The “rich-hair’d youth of morn” had not long left its saffron bed, and the very air was balmy as it freshened into morn, when we hurried from our Inn to enjoy the luxuries of the Vale of Festiniog, so well celebrated by the pen of Lord Littleton. “With the woman one loves, with the friend of one’s heart, (says his Lordship) and a good study of books, one may pass an age there, and think it a day. If one has a mind to live long, and renew his youth, let him come and settle at Festiniog.” These are the sentiments of Lord Littleton, in which seemed to be verified the situation of Mr.
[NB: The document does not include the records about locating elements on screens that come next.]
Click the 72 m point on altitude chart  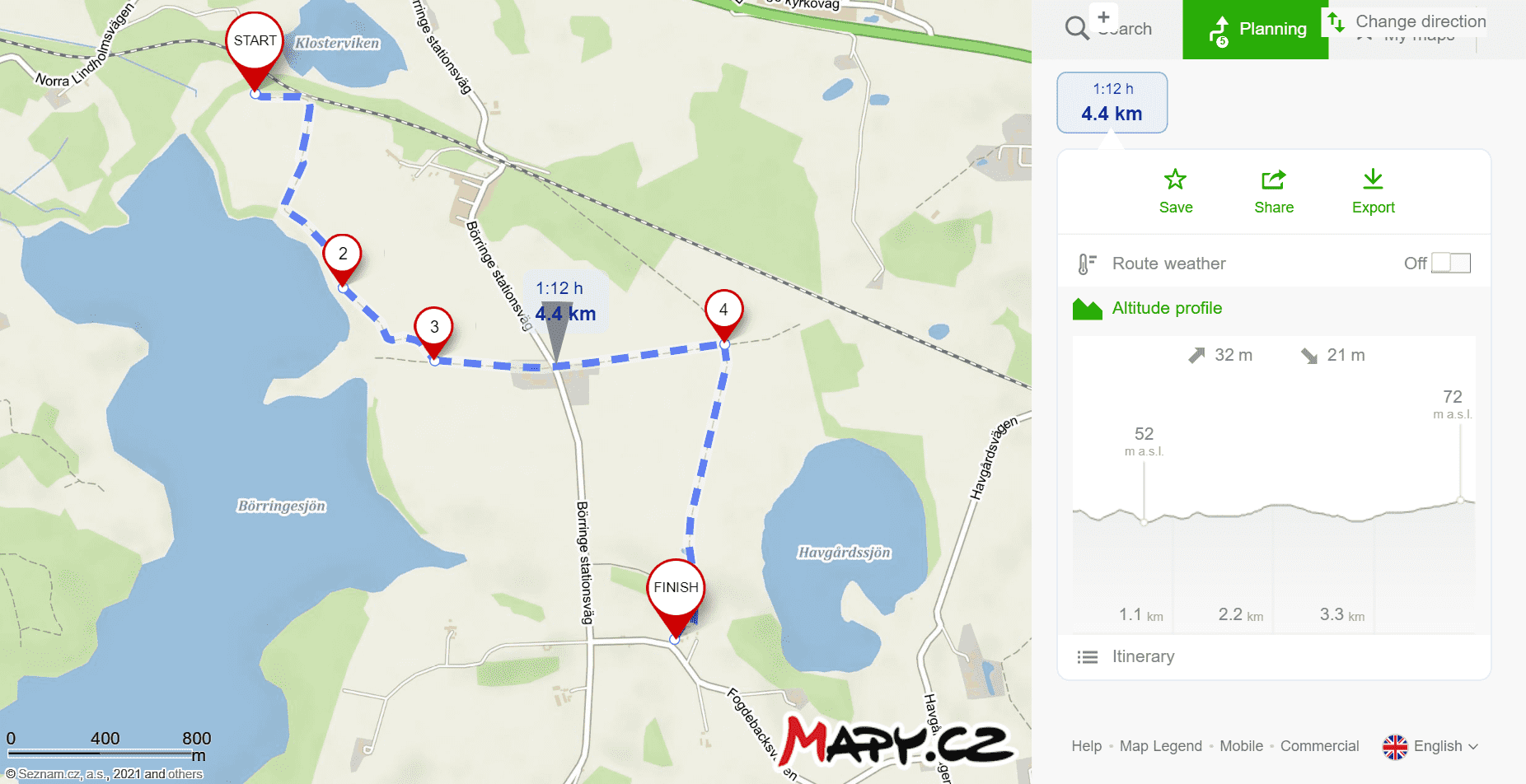coord(1460,500)
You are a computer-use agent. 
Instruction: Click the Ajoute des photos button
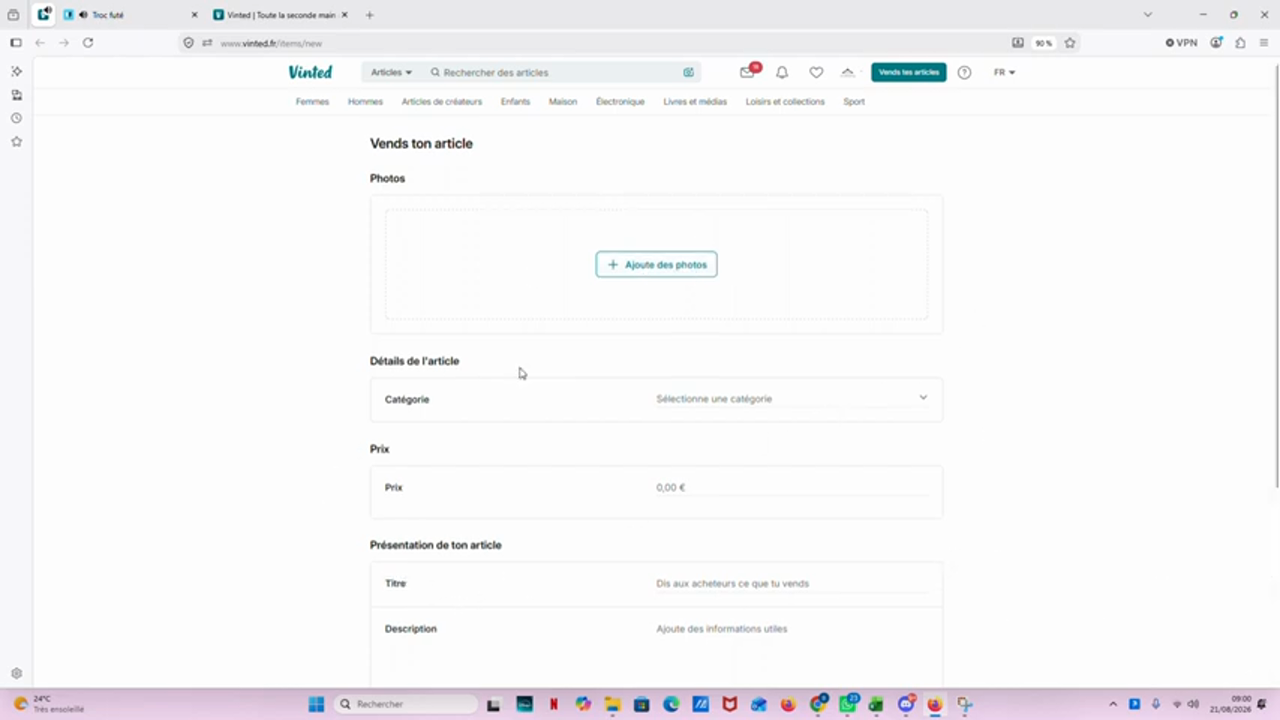[656, 264]
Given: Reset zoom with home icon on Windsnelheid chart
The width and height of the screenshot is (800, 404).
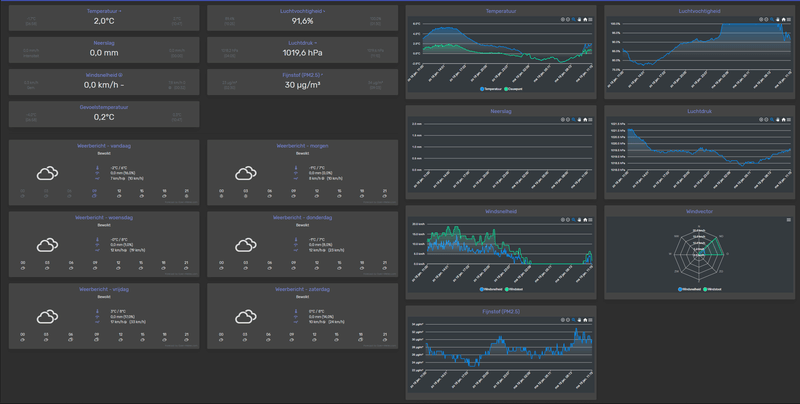Looking at the screenshot, I should (x=585, y=220).
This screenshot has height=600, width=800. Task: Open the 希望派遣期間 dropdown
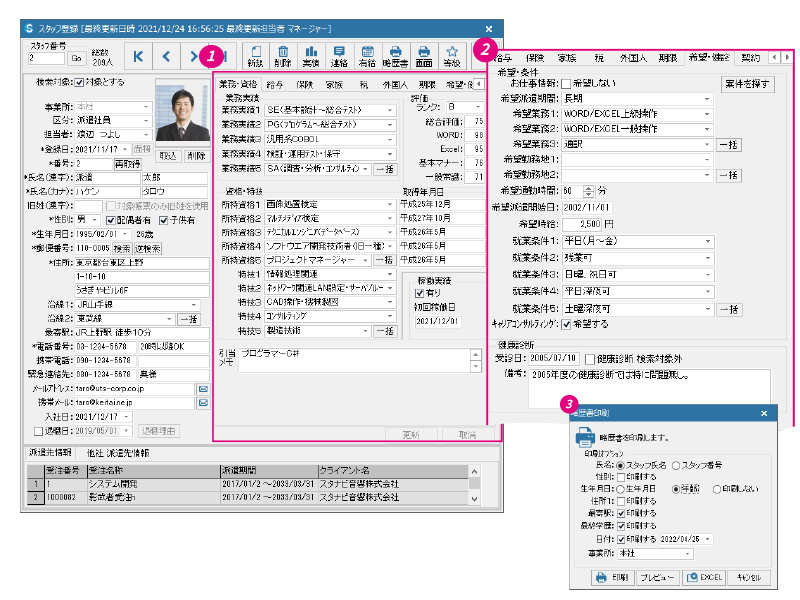[706, 99]
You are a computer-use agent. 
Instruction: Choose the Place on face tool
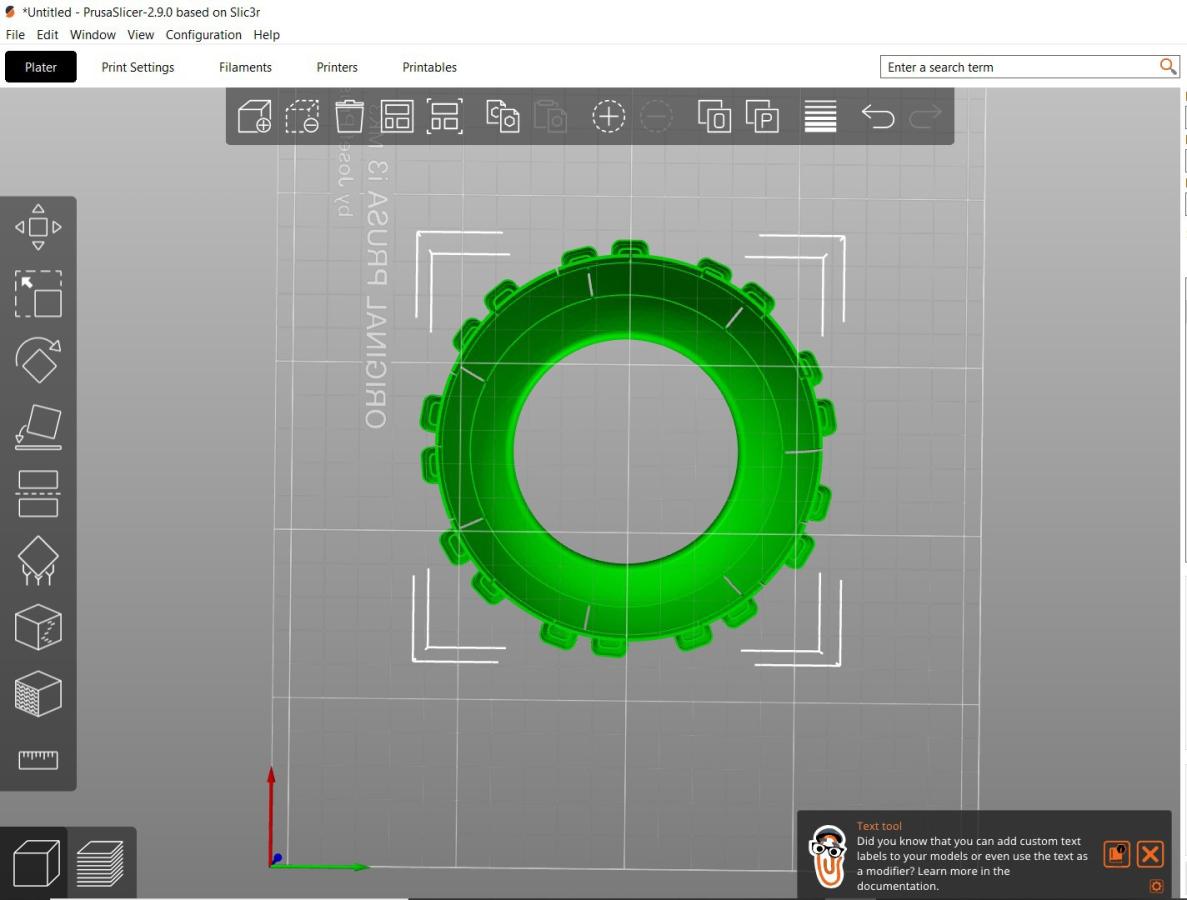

Oakley, who has selected this spot for his residence. Tan-y-bwlch Hall, (for by that name is Mr. Oakley’s Seat dignified) is environed by a thick wood, which climbs the steep mountains behind his mansion. We followed the meandering and translucent waters of the river Dryryd, till we arrived at the Village of Maentwrog, situated about the middle of this Paradise. Passing through the village, we observed a small but neat cottage, which was rendered interesting to the way-farer by its neat simplicity. Perceiving a stand of fruit at the door, we were enticed to enter the cottage, where we found the interior of the house as comfortable, as the situation was interesting. A large old-fashioned chimney corner, with benches to receive a social party, formed a most enviable retreat from the rude storms of winter, and defied alike the weather and the world:—with what pleasure did I picture,

“A smiling circle, emulous to please,”

gathering round a blazing pile of wood on the hearth, free from all the vicissitudes and cares of the world, happy in their own home, blessed in the sweet affections of kindred amity, regardless of the winter blast that struggled against the window, and the snow that pelted against the roof. On our entering, the wife who possessed “the home of happiness, an honest breast,” invited us “to take a seat” under the window, which overlooking the village, and the dark tower of the church, offered the delights of other seasons. The sweets of a little garden, joined its fragrance to the honeysuckle, which enwreathed with rich drapery the windows; and here too lay the old family Bible, which had been put aside on our first entrance; we regretted, not having an opportunity of seeing the husband, whom, I make no doubt

“Envied not, and never thought of kings,
Nor from those appetites sustain’d annoy,
That chance may frustrate, or indulgence cloy;
Each season look’d delightful as it past,
To the fond husband, and the faithful wife.”

Our intended route for this day being very short, we did not leave Tan-y-bwlch till after breakfast, and even then lingered through the valley, to take one last adieu of this paradisiacal spot; the Dryryd serpentizing through the meadows, and the lively green of the swelling declivities on each side, beautifully contrasted with the ripening corn. From the vast quantity of ore we discovered, I am inclined to believe, that any spirited speculator would find it amply repay him for the expences and labour attending his speculations. The vale of Festiniog, not exceeding three miles long, and one in breadth, is a very rich tract of land.

An extremely rough, rocky, and unpleasant road, with nothing to engage our attention; and the country uncultivated, and diverted of every thing that gives, even the shadow of civilization, brought us to the far-famed Pont Aber-glaslyn, or, The Bridge of the Harbour of the Blue Lake; and not uncommonly styled, the Devil’s Bridge. This last appellation has very frequently misled strangers, who, confounding it with the well-known bridge at Havod, have been much disappointed, their expectations being raised very high, from the general descriptions of that place. Of this, indeed, we found an instance on the very spot. This bridge connects the two counties of Merionethshire and Caernarvonshire; being, from the parapet to the water, forty feet. From the description of former tourists, it did not answer our expectations; but the salmon-leap is an interesting object from the bridge: the height is about fifteen feet; and though we observed very many attempt this surprising feat of agility, not one succeeded. Some fishermen below soon excited our curiosity, and salmon was here offered for sale at three-pence per pound.

An intelligent man here offered himself as our guide to the rich Copper-mines, in the vicinity of Pont Aber-Glaslyn. This miner, having worked both here and at the Paris mountain, confidently asserted, that one pound of this ore was now esteemed equivalent to twice the quantity, produced in Anglesea. Stupendous cliffs, by the road side, literally rise eight hundred and sixty feet perpendicularly, and hang in the most capricious forms over the torrent, which, straggling amongst the recesses of stone, is hastening forward to disembogue itself into the estuary of Traeth Mawr. The pass is not more than seventy feet; after much rain it is entirely inundated by the overflowings of the Glaslyn, which reflected, as in a mirror, the blackness of the impending cliffs. On the Caernarvonshire side are several lead mines; but they have not proved sufficiently rich, to reward the labour of working.